- Meant to include this yesterday. The president tweeted out that if Iran attacked any US targets, he would retaliate, and that his Tweet served as legal notification for Congress. Needless to say, this is nonsense.
- Jason Leopold (Buzzfeed) posted a thread about a few government agencies reaction to Trump’s Tweets. The NSA was instructed not to get involved into the drama. The CIA responded to one of Trump’s Tweets about North Korea, but that response is entirely redacted. These agencies take Trump’s Tweeting very seriously. The Department of Justice has frequently argued in court that Trump’s Tweets are not serious and shouldn’t be viewed as such. That isn’t the stance taken by our own government.
- I posted this article yesterday, but saw a highlight today I didn’t mention. Pompeo was expecting our European allies to publicly champion the Soliemani assassination. We have now spent three years alienating those allies, especially on Iranian issues. It’s a testament to how poor this administration is handling foreign policy that they thought Europe would be cheering our actions.
- Marco Rubio said that the Senate trial had to be confined to evidence discovered in the House impeachment inquiry. There is absolutely zero legal or constitutional basis for this stance. New witnesses were called in both prior presidential impeachment trials. In fact during Johnson’s impeachment twenty five witnesses who had not testified before the House were called. The Republicans are desperate to prevent McGahn, Mulvaney, and Pompeo from testifying while painting such a restriction as normal. It is not.
- Boris Johnson has warned Donald Trump against striking Iranian cultural sites as he promised to do. Johnson pointed out this is a war crime under the Hague convention. It’s also a war crime under the Geneva convention and UN rules.

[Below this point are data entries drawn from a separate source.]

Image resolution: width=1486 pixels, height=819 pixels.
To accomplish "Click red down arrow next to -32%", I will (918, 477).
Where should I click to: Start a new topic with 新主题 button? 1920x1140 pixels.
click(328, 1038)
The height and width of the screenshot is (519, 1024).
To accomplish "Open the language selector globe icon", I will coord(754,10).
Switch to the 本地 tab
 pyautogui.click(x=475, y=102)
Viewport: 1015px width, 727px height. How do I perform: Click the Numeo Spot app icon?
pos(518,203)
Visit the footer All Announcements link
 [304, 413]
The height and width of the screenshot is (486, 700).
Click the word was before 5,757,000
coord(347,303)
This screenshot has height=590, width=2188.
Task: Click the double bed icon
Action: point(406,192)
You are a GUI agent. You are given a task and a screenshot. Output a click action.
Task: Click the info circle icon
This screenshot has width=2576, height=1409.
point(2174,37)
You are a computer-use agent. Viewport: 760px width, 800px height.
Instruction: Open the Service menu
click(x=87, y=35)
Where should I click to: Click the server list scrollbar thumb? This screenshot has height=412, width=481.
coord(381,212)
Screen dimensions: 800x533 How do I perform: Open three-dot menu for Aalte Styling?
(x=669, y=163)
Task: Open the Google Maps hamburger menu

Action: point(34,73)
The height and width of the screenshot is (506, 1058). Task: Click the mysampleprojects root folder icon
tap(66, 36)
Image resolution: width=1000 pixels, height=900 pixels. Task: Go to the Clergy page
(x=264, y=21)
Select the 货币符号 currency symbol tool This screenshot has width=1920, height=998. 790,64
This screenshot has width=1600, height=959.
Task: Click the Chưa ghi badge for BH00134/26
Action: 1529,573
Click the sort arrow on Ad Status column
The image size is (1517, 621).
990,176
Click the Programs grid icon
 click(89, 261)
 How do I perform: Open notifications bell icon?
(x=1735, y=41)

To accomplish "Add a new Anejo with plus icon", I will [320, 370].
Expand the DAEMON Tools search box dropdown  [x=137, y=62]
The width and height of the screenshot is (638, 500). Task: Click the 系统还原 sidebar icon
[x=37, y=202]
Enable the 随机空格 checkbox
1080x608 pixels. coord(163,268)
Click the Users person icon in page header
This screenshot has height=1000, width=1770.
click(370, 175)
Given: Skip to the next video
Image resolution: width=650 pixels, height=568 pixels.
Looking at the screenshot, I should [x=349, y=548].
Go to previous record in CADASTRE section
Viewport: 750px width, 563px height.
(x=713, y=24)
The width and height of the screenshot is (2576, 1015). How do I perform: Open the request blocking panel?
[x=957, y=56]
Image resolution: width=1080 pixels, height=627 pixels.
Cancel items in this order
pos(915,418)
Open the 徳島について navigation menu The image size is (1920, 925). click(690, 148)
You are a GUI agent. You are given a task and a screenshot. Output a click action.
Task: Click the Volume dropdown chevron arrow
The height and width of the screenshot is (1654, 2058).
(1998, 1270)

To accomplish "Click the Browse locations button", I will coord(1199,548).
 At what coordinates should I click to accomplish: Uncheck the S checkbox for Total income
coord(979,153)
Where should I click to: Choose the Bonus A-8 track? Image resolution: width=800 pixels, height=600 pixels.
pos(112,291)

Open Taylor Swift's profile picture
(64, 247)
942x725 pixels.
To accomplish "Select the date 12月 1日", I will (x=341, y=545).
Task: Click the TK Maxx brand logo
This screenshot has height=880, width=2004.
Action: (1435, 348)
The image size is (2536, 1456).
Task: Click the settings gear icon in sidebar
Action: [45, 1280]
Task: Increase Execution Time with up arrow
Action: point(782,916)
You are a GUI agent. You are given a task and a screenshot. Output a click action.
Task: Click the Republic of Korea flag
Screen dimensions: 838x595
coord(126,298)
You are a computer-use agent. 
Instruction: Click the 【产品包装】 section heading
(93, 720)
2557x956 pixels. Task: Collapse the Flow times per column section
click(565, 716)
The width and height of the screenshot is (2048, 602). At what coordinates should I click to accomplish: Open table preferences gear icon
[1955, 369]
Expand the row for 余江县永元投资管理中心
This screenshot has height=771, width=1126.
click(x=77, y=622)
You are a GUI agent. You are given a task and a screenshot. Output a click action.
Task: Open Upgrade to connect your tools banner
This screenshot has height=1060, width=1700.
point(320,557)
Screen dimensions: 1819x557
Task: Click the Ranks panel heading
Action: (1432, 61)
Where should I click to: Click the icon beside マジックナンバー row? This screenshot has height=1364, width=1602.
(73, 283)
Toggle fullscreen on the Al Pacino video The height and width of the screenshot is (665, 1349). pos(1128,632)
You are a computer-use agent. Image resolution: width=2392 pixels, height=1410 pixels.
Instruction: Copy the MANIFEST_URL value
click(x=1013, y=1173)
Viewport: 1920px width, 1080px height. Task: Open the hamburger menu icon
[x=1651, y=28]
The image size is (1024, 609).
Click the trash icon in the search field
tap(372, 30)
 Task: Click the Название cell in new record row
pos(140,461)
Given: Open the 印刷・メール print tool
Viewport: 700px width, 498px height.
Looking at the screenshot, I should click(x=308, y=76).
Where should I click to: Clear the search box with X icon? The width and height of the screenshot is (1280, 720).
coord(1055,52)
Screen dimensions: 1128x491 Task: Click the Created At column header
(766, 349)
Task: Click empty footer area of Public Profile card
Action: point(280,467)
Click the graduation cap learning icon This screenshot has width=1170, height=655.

- The president has once again tweeted out an attack on Los Angeles and San Francisco over their homelessness problems. Outside of DC, the worst homelessness rate in the country is in New York City where Trump lived almost his entire life. He says he can fix the problem, but only if those cities ask politely. In short, Donald Trump claims he can solve homelessness but will withhold that solution unless mayors show an appropriate level of fealty to him.
- CBP yesterday publicly denied that anything had changed in the treatment of Iranian-Americans re-entering the country. However, since the Suleimani assassination, more than sixty Iranian-Americans have been detained in Washington alone while returning to the U.S. The extra questions included asking about political stances and allegiance to the United States.
- Yesterday the president said he wants to impose massive sanctions on Iraq if our troops leave and have them pay us “back” for our military bases there. The White House is now researching what those sanctions would entail when enacted. The president wants to harshly punish the country the United States invaded if they ask us to leave their country.
- In a rather bizarre experience, Congressman Timmons (he replaced Trey Gowdy in South Carolina) asked a question about impeachment and posted his personal cell phone number. I texted him with the information he asked about. Surprisingly, he responded and we had a cordial disagreement. His Tweet was complaining that the House investigation was partisan and the vote against impeachment was bipartisan. He said these things had not happened before. He’s wrong. Each vote against Clinton had bipartisan support. He eventually told me he meant to refer to the vote FOR impeachment instead of the vote against it. An entire five Democrats voted for the two passed impeachment articles against Clinton. His point, poorly phrased, was that no Republicans voted to impeach Trump. The problem here is that the Republican who said he’d vote to impeach was kicked out of the Republican party. If five Democratic votes for impeaching Clinton made it bipartisan, then Justin Amash voting for impeaching Trump makes it bipartisan.